**Instructions for the task:** Reproduce the listing below verbatim, line for line, and omit the pictures from your output.

* start *

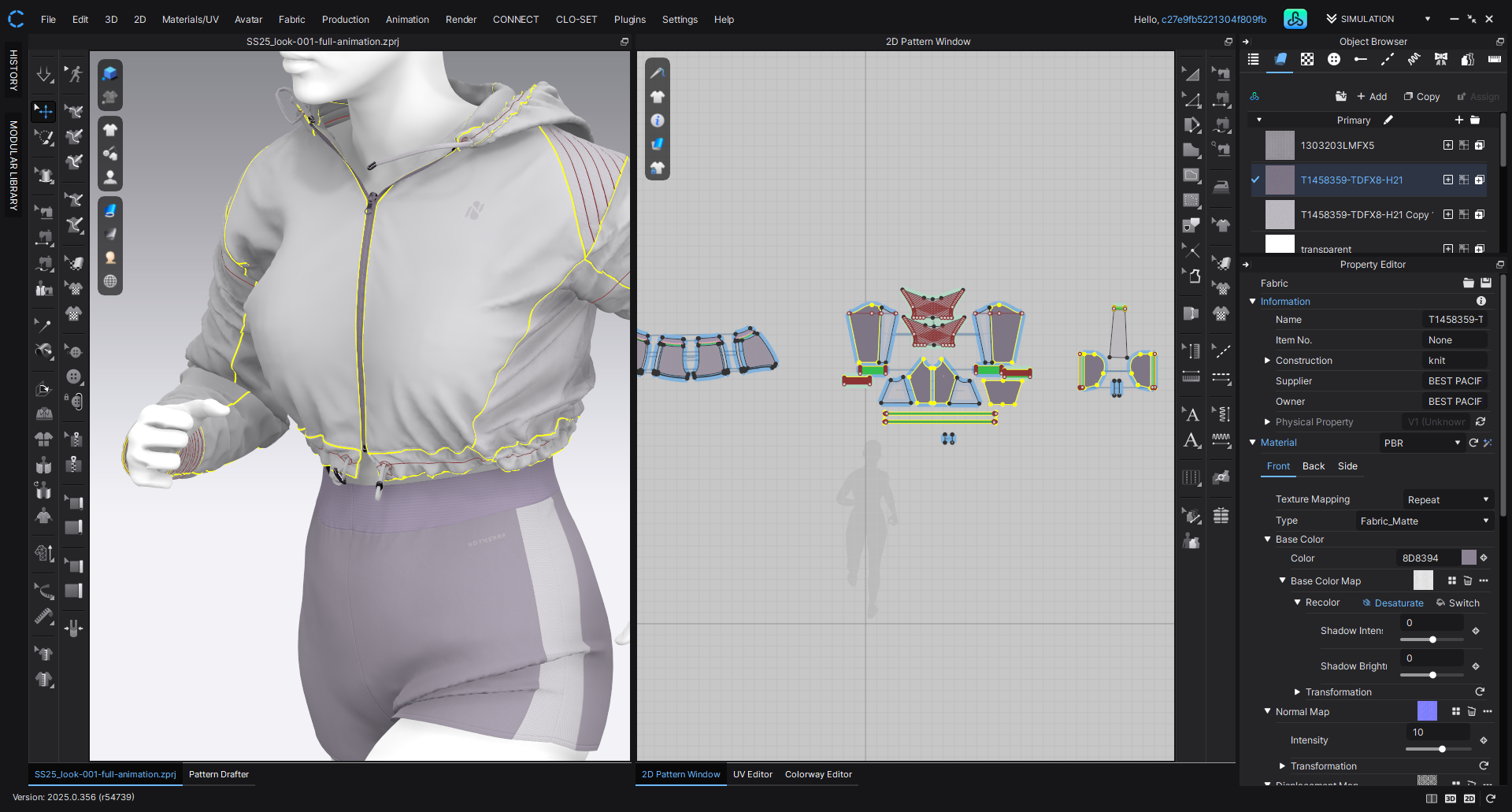Click the 8D8394 base color swatch

pyautogui.click(x=1469, y=558)
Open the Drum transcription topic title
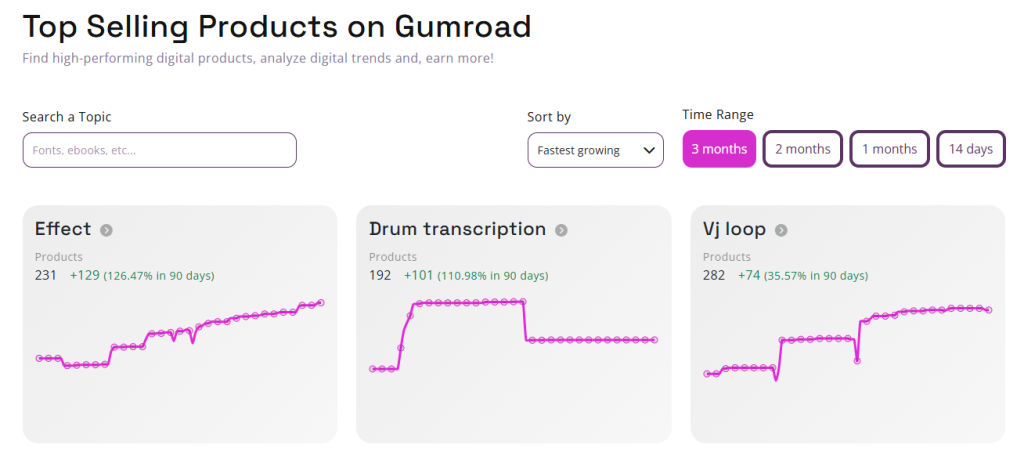1024x452 pixels. pos(458,229)
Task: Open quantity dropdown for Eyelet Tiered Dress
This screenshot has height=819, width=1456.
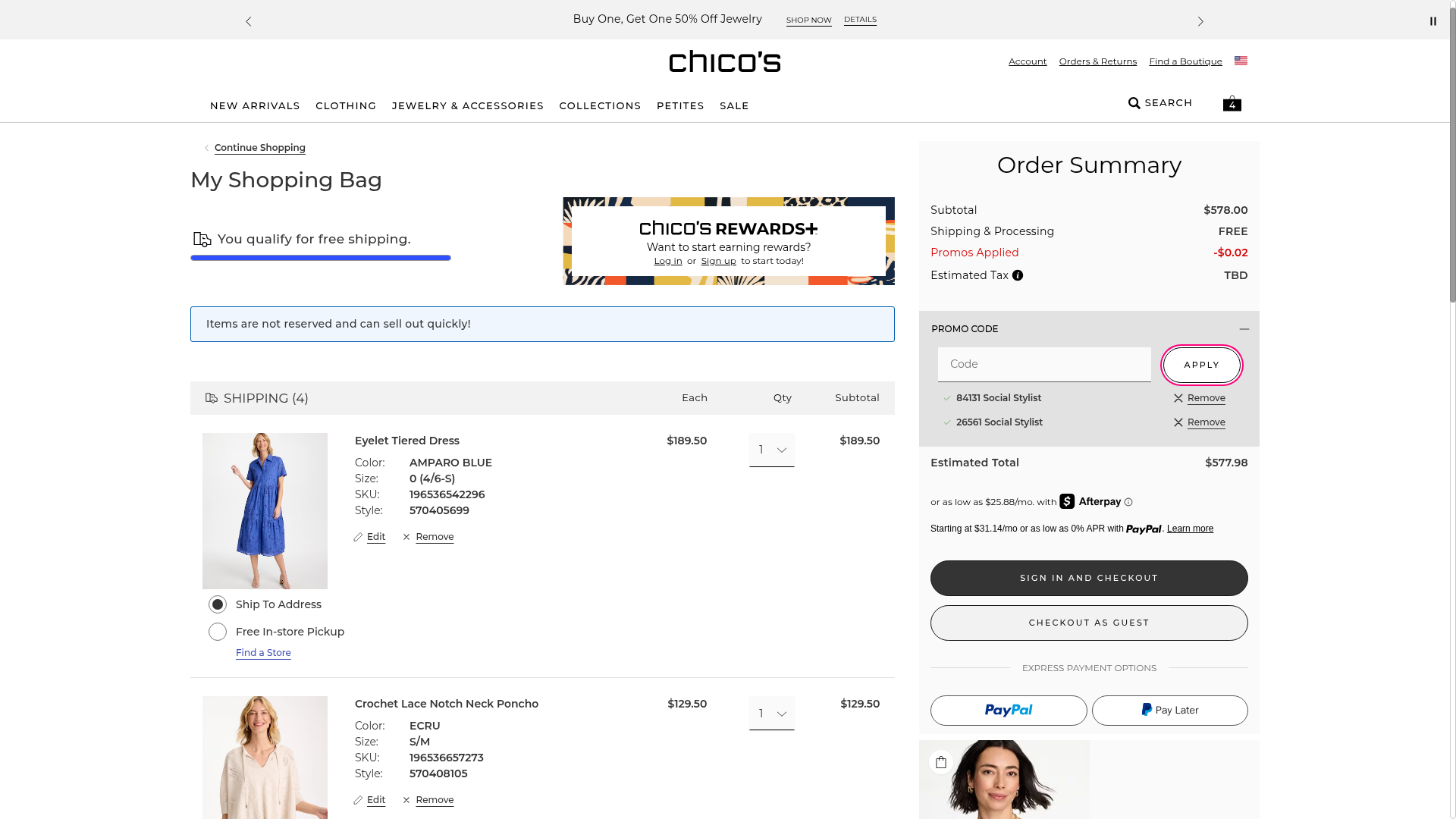Action: point(771,450)
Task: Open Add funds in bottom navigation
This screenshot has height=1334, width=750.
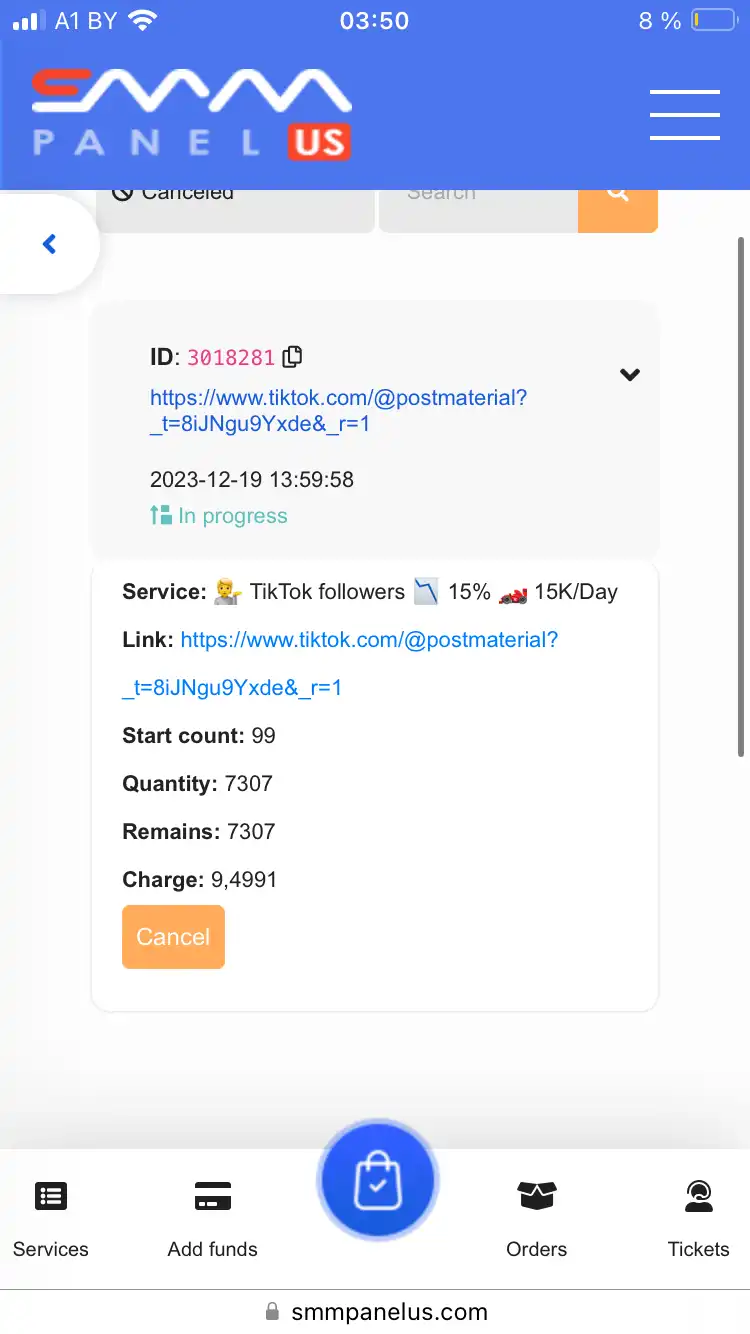Action: (x=213, y=1219)
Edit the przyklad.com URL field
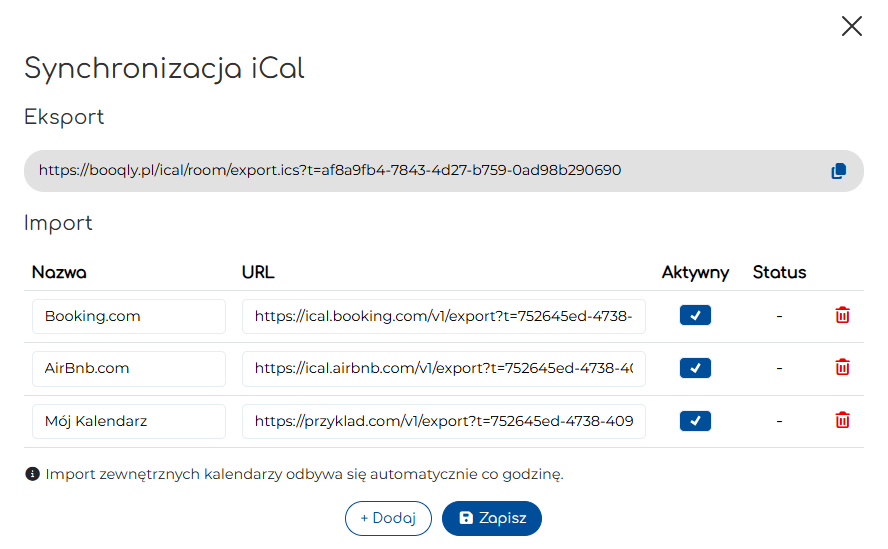 (444, 421)
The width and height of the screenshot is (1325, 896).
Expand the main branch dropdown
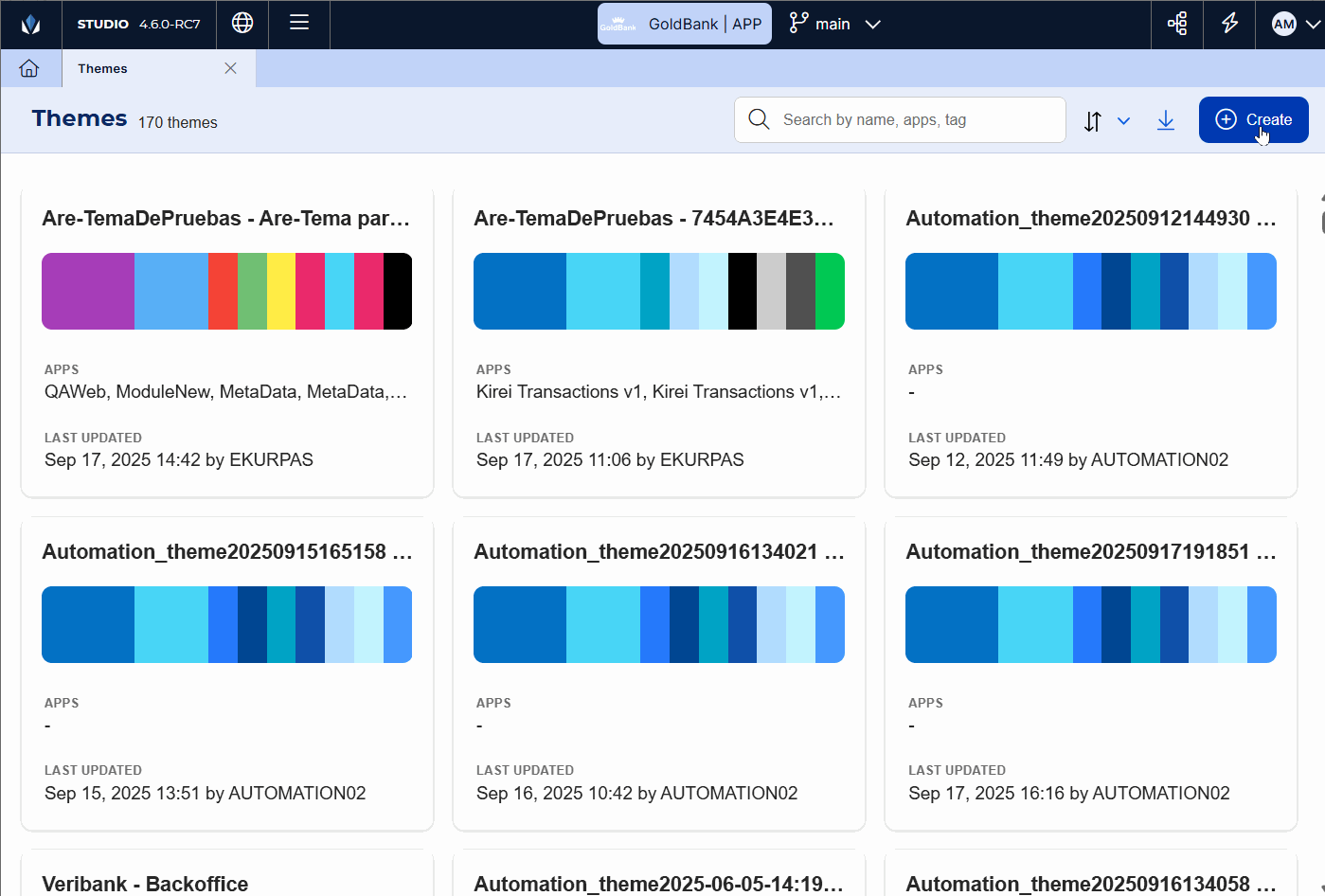click(x=871, y=23)
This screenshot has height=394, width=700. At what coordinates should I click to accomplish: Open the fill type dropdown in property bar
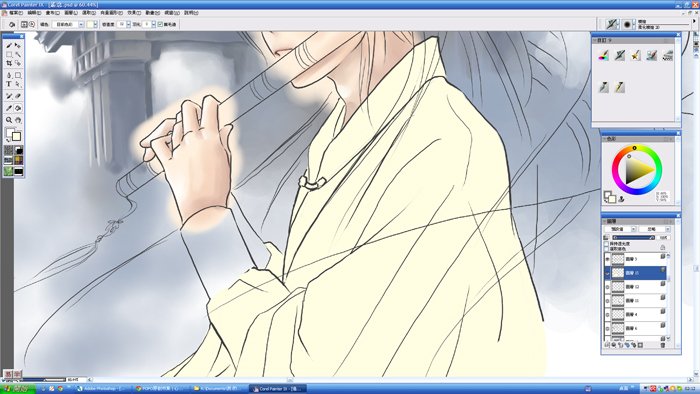click(68, 25)
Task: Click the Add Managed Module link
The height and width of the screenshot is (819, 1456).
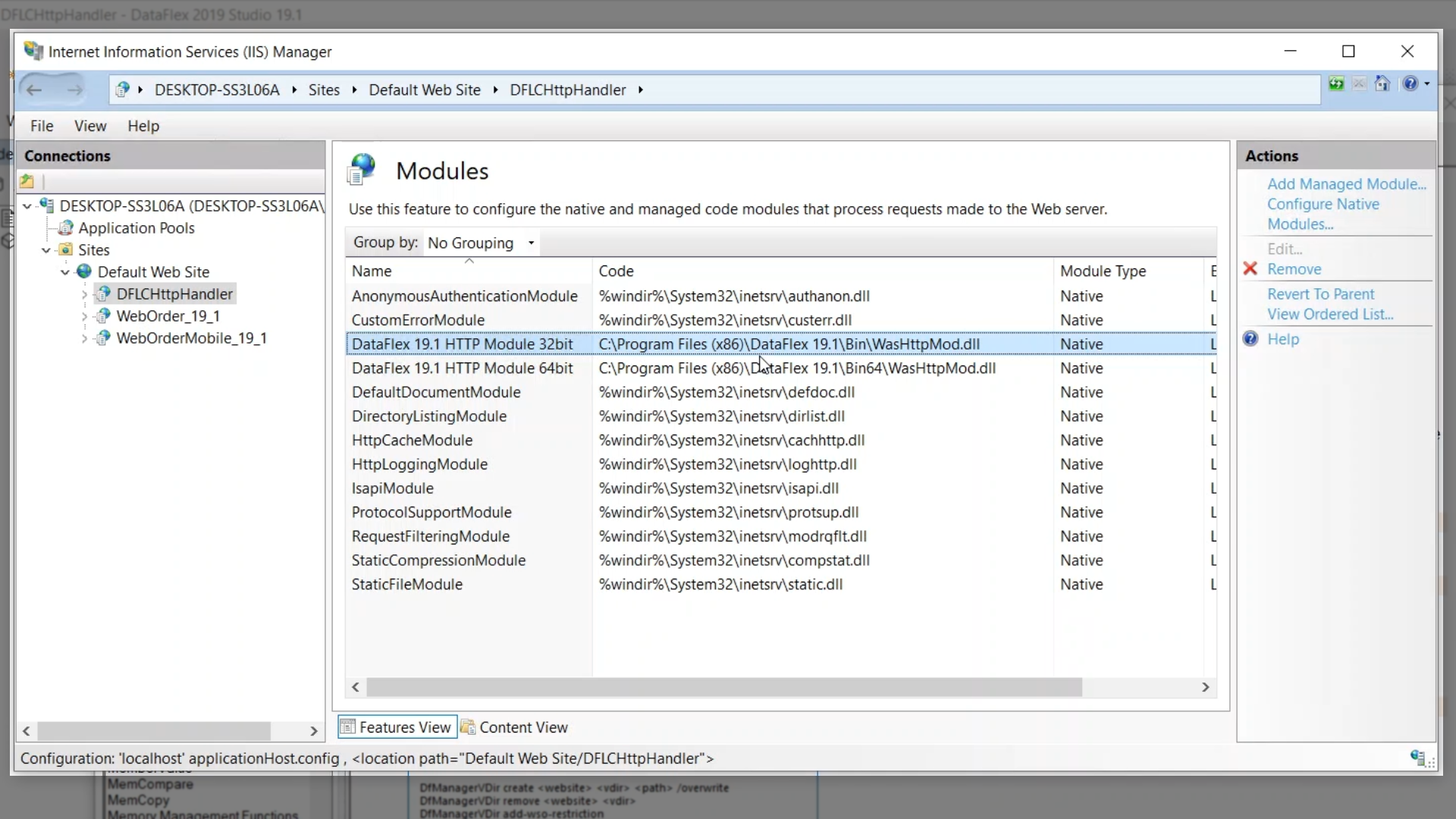Action: (x=1346, y=184)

* end *

**Response to this task:**
Click the 8D8394 base color swatch

pyautogui.click(x=1469, y=558)
Open the Drum transcription topic title
1024x452 pixels. pos(458,229)
Task: Open quantity dropdown for Eyelet Tiered Dress
This screenshot has height=819, width=1456.
Action: point(771,450)
Task: Open Add funds in bottom navigation
This screenshot has height=1334, width=750.
Action: (x=213, y=1219)
Edit the przyklad.com URL field
 (444, 421)
The width and height of the screenshot is (1325, 896).
Expand the main branch dropdown
click(x=871, y=23)
This screenshot has height=394, width=700. At what coordinates should I click to accomplish: Open the fill type dropdown in property bar
click(68, 25)
Task: Click the Add Managed Module link
The height and width of the screenshot is (819, 1456).
Action: (x=1346, y=184)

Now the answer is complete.